L'Agenzia del Demanio avvia i lavori per la manutenzione e la ristrutturazione dell'immobile rinascimentale

Lo storico Palazzo Costa Ferrari, situato in via Carducci, è al centro di un intervento di restauro e manutenzione che durerà 180 giorni. L’Agenzia del Demanio ha investito 298.905 euro per la progettazione e l’esecuzione dei lavori e affidato le attività alla Soprintendenza per i Beni Architettonici e Paesaggistici di Parma e Piacenza. L’immobile di origine rinascimentale, nasce come residenza del Conte Corrado Ferrari e oggi ospita la sede della Commissione Tributaria Provinciale. Questa amministrazione, occupa solo una parte del palazzo e presto sarà trasferita in un altro immobile dello Stato, che per dimensioni e caratteristiche si adatta meglio a ospitare uffici pubblici e a offrire un servizio ai cittadini. Un’operazione di razionalizzazione degli spazi che permetterà di immettere sul mercato, una volta restaurato, Palazzo Costa Ferrari. In questo modo potrà essere riutilizzato, nella sua unitarietà, l’intero gioiello rinascimentale, che ha una superficie lorda complessiva di 3.800 metri quadrati, costituita da tre piani, un piano interrato e un cortile interno.

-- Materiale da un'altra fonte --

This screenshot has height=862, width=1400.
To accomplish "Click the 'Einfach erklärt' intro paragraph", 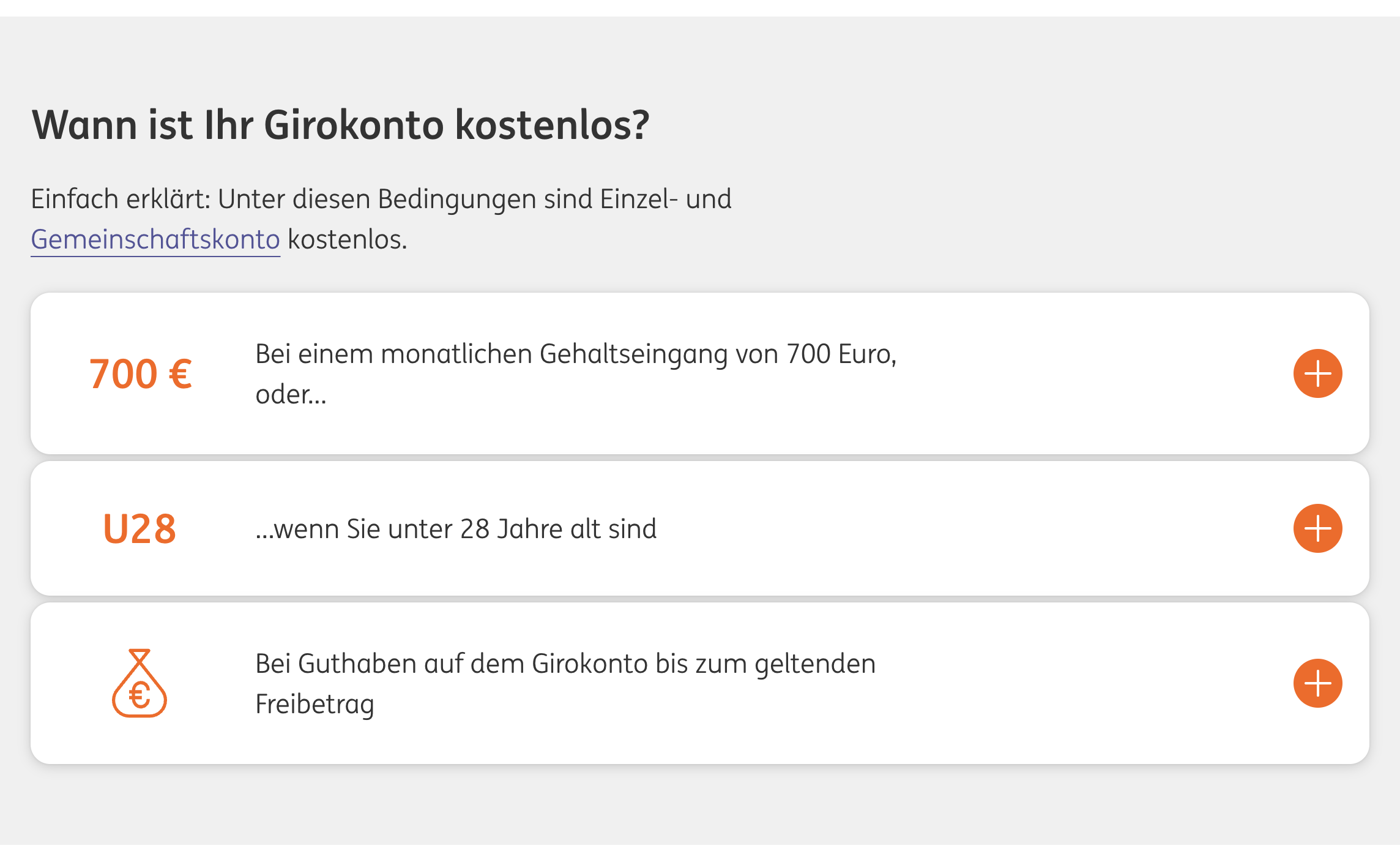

«Questo – ha spiegato il direttore dell’agenzia del Demanio Roberto Reggi - è un intervento che stiamo aspettando da ben sette anni. I lavori si erano bloccati ed erano intervenuti diversi contenziosi. Dovevamo assolutamente rifare le coperture del palazzo: i tetti sono sfondati. Questo intervento è propedeutico alla futura valorizzazione dell’immobile. Lo mettiamo in sicurezza». Il Palazzo, della seconda metà del ‘600, è vincolato: sono innumerevoli gli stucchi e gli intonaci di valori presenti al suo interno. «La commissione tributaria verrà spostata a palazzo Serafini, in via Serafini. La razionalizzazione farà risparmiare allo Stato un bel po’ di solri. Tutto il palazzo sarà libero e valorizzato nella sua interezza. Da decenni i piani superiori del palazzo versano in uno stato di degrado e pericoloso. Mentre i lavori procederanno potremmo anche pensare a venderlo». «Quello di adesso - prosegue Reggi - è un intervento propedeutico per non deprezzare il bene durante la vendita. È la stessa operazione fatta per Sant'Agostino. Noi facciamo il tetto poi si vedrà con la concessione. È un palazzo di pregio che potrebbe essere acquisito dal pubblico, anche se è difficile nel contesto di oggi investire risorse in un luogo del genere. A Piacenza gli immobili non ci mancano, ritengo più percorribile la strada del privato. Certo, credo che ci vorranno un po' di risorse per venire ad abitare qui dentro». I lavori sono stati affidati all’azienda napoletana “Esposito”.